**** Document excerpt ****

The term diastema simply describes the area of extra space or gap between two or more teeth. It is usually harmless and, sometimes, is barely noticeable. They are mostly seen as a gap between the two front teeth of the upper jaw area.
Diastemas mainly occur in children as a result of primary teeth falling out, and in most cases, these spaces close when the permanent teeth erupt. The gap can be caused by several other factors as well, such as tooth size differences, presence of an oversized labial frenum (a fold of tissue between the inside of the upper lip and gum above the upper front teeth), missing teeth, or oral alignment issues like an overjet or protrusion of the teeth.
5 common causes of diastema
The 5 common causes of diastema are described below:
- Size, shape, and position of the teeth: Diastema often is a part of the normal development of children’s teeth. It is seen in children between six and eight years of age and closes by the time their upper canine teeth form. However, the unusual size of the teeth, shape, or position in relation to the child’s jawbone may lead to gaps between the teeth.
- Gum disease: Infections can cause periodontitis (gum disease). Inflammation can lead to damage of the tissues and bone that support teeth, causing teeth to loosen up and gaps to form.
- Obstruction of the mouth: The presence of extra (supernumerary) teeth or persistent baby teeth that don’t fall out can cause gaps to form between them. Other conditions such as a large frenum or cyst can predispose to diastema.

**** Dataset extract ****

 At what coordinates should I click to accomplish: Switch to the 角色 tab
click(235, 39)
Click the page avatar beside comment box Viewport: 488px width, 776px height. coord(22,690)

****

What you will do:
• A. Print the stretch of the diastema article from "Diastemas mainly occur" through "of the teeth.".
• B. Write the text that would come next in the article on diastema, starting after its final sentence.
The data above comes from a source unrelated to the diastema article.

Answers for each item:
• A.
Diastemas mainly occur in children as a result of primary teeth falling out, and in most cases, these spaces close when the permanent teeth erupt. The gap can be caused by several other factors as well, such as tooth size differences, presence of an oversized labial frenum (a fold of tissue between the inside of the upper lip and gum above the upper front teeth), missing teeth, or oral alignment issues like an overjet or protrusion of the teeth.

• B.
- Bad Habits: Regular biting of the lower lip puts pressure on the front teeth and causes them to push outward. Also, thumb sucking and tongue thrusting can put pressure on the front teeth and push them forward. In adults, diastema can develop due to impropriety with a tongue piercing or stud between the upper front teeth.
- Tongue placement: The main cause of diastema in the lower front teeth is the placement of the tongue in the lower jaw, pressing the lower teeth too far forward in the mouth. Additionally, incorrect swallowing reflexes can cause diastema, which occurs when the tongue presses against the backs of the upper front teeth when swallowing.
How is diastema corrected?
The treatment plan for diastema depends on the age and nature of the gap. For most children, dentists consider treatment unnecessary because the gap normally closes on its own as the children grow. However, diastema closure procedures are performed for cosmetic reasons and if there is a persistent large gap.
Dentists may utilize the following treatment options for diastema:
- Braces: Attaching braces to the gapped teeth is a common treatment of diastema. The braces put pressure on the teeth over time and gradually close the gap between them and move them into the right position. They are removed once the tooth is aligned right.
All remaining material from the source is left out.